Lifting nerds have highlighted Olivia’s performance for technical proficiency and efficiency, pointing to adjustments she makes in fractions of a second that keep the bar in its proper path while maintaining her balance and control over the weight. Here she shares a few tips for athletes and coaches that have helped her stand the weight up over and over again.
1. Pay attention to how a good lift feels — and replicate that feeling.
You, the athlete, know when your balance is centered or slightly off, when the weight is pulling you forward or back, when one part of the movement is smooth as butter. Any lifting cues that are helpful to you in mastering the lift will simply put that right feeling into words.
“Whether that cue is keep the heels down, stay over the bar, flat feet, or you’re trying to make a sound — there are so many different ways to say the same thing,” Olivia says. “It’s however you think about the lift and however it connects with the feeling you’re trying to replicate of getting a solid lift and not taking a step forward, leaning back, whatever. … What I’m looking for is a feeling.”
2. The lift you just executed will tell you if you did the lift right.
Did you stand the lift right up? Did you rock back on your heels? “The feedback of how the lift goes is how I know that I did something right,” Olivia says.
This goes hand-in-hand with the feeling mentioned above. Once you know how a good lift feels, you can notice the feedback from other lifts to understand what in your technique needs to be tightened up.

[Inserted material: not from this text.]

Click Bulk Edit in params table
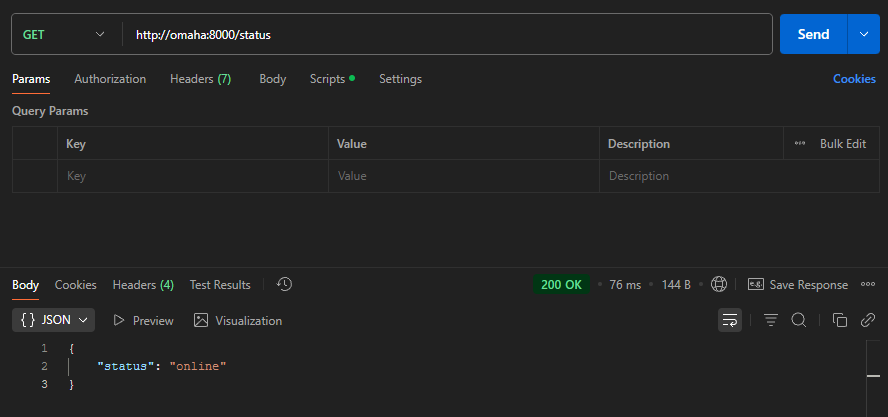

3. You are in control of the bar.
“It took me years to realize that once the bar leaves the floor, I have control over what’s going to happen,” Olivia says. “Before, it was just, I lift and I lift and I’m not actively trying to change something in the lift.”
But the lifter is the activating force, which makes the barbell the object of that force.
“You have control over your body and the bar, and there are split seconds that you need to make changes to the lift in order to make it [or] save it,” she says. Intentionally taking control over the bar can eliminate some of the fear people have in executing the olympic lifts, while also helping them move the bar with more power.
Tip for coaches: Stop overloading athletes with lifting cues.
Three cues is too many for an athlete to implement. “The lift is happening so fast,” Olivia says. “You can’t think about the heels and the bar coming back and then standing all the way up.”
Overthinking slows athletes down, and a slow lift is a missed lift.
Instead, limit yourself to one new cue per session. And before you choose that cue, let your athlete do about 10 reps so you can identify the biggest issue in their lift and tailor your cue to that. Don’t nitpick every little thing. If your athletes have the overall technique down, focusing on recreating the feeling of the good lift will help them home in on the little things they need to do to perfect their technique.